Warrenton, what's the big idea trying to out do Tim?
Interesting insight to the monks vs hermit part Warrenton.  Will think about that more.
 Candyapple,  we live in this world.  Little of it truly/fully accepts Christ, a part of it is inoffensive to Christianity, while more and more of it each passing year is actively against Christ and His Gospel.  Living in this misarranged zoo or a society can be a trial that can affect anyone one of us, putting us in a mood to have feelings of apathy if we let it, but we avoid that by maintaining a state of grace and praying for the assistance and protection of Our Lady, praying that  God to sustains us and keeps us on track.  Doing one's daily duties, having standard prayers and prayer times can help keep things focused.  
 Practicing the prescence of God is a way to counter this.  If you can acknowledge that you are doing what you are supposed to be doing, accept this cross, this "lack of fervor" that God is permitting you to deal with at times.  I know, easy to say, but, like what was already said, I think we all have it at times.
  Rejoice, for tomorrow is Gaudete Sunday.   We wait with joyful hope the coming of Our Savior.  That should help lift one up.

Joe
(12-15-2012, 09:29 PM)Heinrich Wrote: [ -> ]Warrenton, what's the big idea trying to out do Tim?

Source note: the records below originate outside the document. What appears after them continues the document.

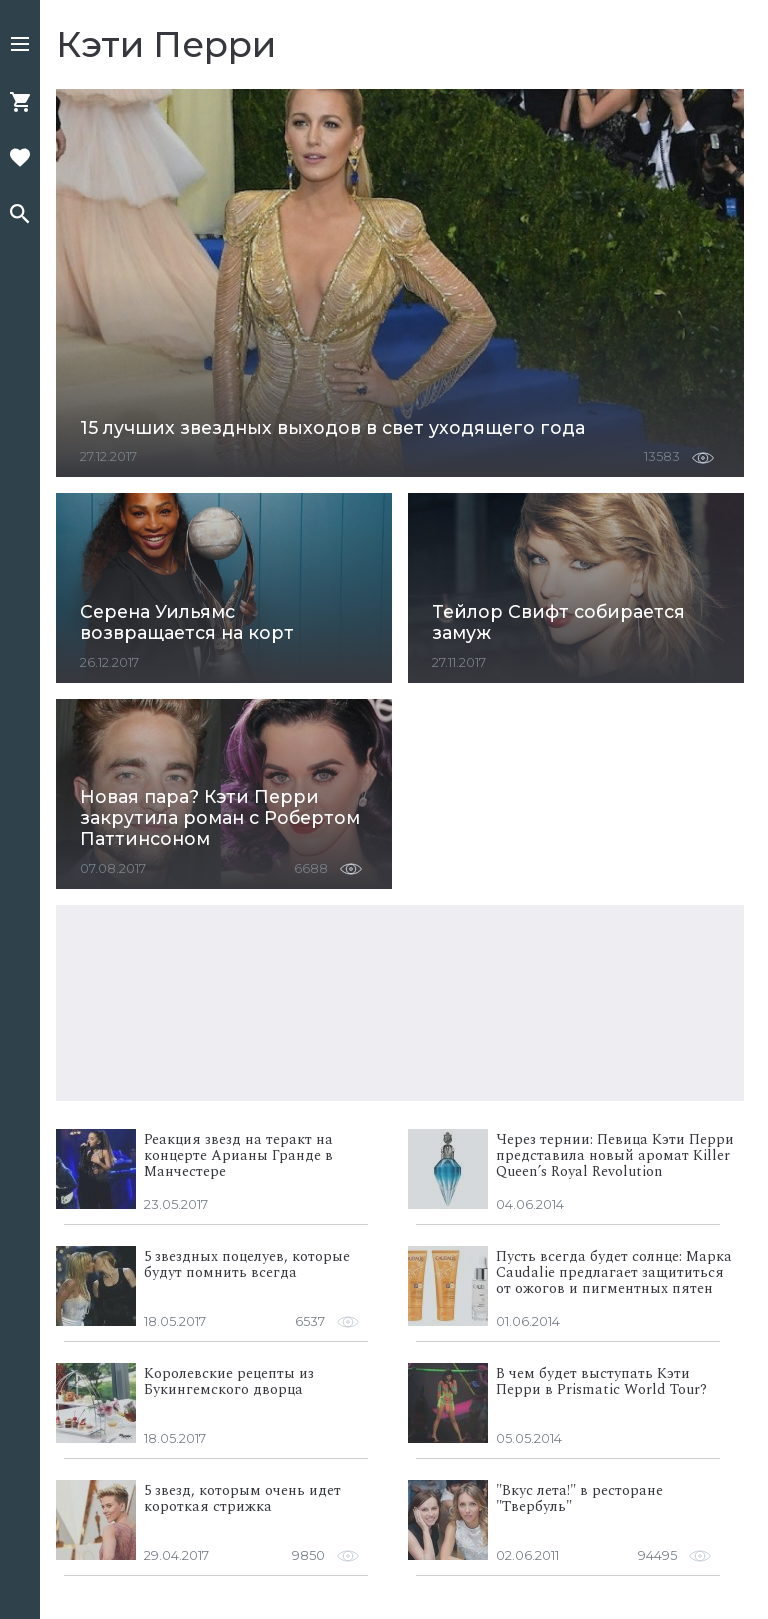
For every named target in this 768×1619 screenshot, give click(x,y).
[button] (20, 46)
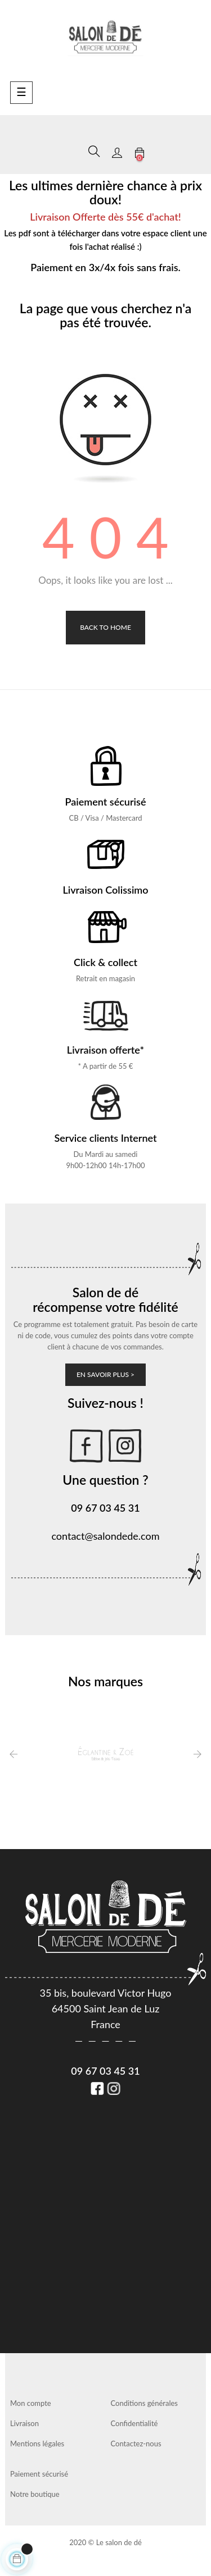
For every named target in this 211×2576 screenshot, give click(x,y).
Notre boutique (35, 2494)
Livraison (24, 2423)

No way, dude.  Tim is the Man.  With a capital M!     :grin:

Have a happy Gaudete Sunday!!!!!!
(edited to add Advent wishes to all  :grin:)
(12-16-2012, 02:55 PM)Warrenton Wrote: [ -> ]
(12-15-2012, 09:29 PM)Heinrich Wrote: [ -> ]Warrenton, what's the big idea trying to out do Tim?

No way, dude.  Tim is the Man.  With a capital M!     :grin:

Have a happy Gaudete Sunday!!!!!!
(edited to add Advent wishes to all  :grin:)

Thanks for the well wishes. Had the splash of pink, er rose, in the tie today.
Mother Theresa of Calcutta apparently hit walls and experienced many difficulties in living the Catholic Faith. You are in good company . One of the keys to holiness is persecverence. St Anthony the Abbot said that He who does not experience temptation is lost.